▶ Required task: Collect every line of the records below that contains the word "accomplish", and copy each one out.

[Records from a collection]
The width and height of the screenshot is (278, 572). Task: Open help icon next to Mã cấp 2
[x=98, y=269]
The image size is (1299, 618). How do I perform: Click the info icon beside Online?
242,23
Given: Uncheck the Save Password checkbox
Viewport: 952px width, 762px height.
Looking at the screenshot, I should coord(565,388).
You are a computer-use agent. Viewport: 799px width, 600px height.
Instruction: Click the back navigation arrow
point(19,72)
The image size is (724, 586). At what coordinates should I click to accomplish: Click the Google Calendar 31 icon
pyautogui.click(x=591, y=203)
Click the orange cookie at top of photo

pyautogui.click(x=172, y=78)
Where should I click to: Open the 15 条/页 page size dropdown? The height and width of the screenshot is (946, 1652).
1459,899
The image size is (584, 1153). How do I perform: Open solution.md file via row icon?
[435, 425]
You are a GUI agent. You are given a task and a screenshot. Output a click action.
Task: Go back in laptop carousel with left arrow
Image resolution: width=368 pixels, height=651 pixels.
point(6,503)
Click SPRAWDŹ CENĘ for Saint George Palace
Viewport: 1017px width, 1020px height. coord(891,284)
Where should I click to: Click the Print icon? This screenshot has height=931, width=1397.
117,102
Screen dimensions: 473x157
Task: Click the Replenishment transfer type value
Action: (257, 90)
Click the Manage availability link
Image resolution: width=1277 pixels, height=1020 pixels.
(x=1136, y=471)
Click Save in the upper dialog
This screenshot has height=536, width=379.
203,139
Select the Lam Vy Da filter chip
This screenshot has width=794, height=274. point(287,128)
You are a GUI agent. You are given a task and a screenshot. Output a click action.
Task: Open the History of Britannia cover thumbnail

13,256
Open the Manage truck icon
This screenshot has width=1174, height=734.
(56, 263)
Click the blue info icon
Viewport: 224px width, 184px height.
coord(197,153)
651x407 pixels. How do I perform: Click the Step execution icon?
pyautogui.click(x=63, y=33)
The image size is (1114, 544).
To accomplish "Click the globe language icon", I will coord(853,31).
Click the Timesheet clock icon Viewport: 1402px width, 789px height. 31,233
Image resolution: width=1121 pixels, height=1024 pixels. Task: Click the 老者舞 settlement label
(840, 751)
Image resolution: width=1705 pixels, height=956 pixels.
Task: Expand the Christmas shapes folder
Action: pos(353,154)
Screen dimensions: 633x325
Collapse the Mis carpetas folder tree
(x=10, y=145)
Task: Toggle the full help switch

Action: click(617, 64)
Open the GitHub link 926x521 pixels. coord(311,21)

▶ Result for this exercise:
The image size is (724, 586). At what coordinates should I click to accomplish: Click the Google Calendar 31 icon
To accomplish "Click the globe language icon", I will coord(853,31).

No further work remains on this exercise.